Cassie was there, sitting by the door, as she always did when we went out. But this time, she knew right away. Not because she had seen Phoebie leave. Because she saw our faces. She sensed the absence before we even crossed the threshold. She sniffed the air, paced in circles, let out a hoarse meow, as if calling for her. Then she fell silent. She sat down, her tail wrapped around herself, and waited.

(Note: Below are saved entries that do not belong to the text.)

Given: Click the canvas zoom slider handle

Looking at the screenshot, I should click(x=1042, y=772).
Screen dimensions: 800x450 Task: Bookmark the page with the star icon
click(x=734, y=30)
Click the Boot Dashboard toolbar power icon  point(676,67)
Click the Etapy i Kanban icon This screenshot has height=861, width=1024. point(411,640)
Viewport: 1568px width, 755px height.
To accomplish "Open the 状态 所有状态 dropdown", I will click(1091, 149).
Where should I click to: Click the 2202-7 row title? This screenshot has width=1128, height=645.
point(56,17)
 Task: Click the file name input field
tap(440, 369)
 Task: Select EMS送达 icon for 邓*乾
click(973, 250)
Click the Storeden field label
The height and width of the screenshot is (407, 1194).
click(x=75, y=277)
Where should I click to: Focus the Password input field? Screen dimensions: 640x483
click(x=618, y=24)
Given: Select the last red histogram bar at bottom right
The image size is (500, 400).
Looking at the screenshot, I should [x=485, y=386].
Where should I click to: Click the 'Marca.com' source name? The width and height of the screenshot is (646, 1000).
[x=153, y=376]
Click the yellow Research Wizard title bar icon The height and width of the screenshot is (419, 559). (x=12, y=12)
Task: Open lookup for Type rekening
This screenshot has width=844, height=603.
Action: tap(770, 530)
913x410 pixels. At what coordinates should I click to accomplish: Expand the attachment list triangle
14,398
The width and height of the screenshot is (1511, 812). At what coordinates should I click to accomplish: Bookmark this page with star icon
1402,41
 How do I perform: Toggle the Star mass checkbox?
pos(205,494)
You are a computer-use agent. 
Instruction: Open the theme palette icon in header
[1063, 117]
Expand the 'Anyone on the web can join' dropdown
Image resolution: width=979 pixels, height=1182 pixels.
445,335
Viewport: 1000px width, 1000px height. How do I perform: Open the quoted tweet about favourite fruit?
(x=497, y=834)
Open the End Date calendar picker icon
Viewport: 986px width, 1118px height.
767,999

I cried that night, in my room, in the dark. No light, no sound, just the weight of that screaming silence. And that’s where she found me. She entered without a sound, came closer, and looked at me. Not with curiosity. With a gravity I had never seen in her. She placed her paw on my knee, and she understood.

2. Cassie’s Illness

Three weeks later, Cassie started bleeding. Blood in her litter box, on the tiles, as if her body was rejecting what she couldn’t express. The vet talked about cystitis, stress, antibiotics. "She’s allergic to those," I said, remembering past episodes. "We need to change everything: her food, water, environment." We changed everything. But nothing worked.

Because Cassie wasn’t just sick. She was grieving.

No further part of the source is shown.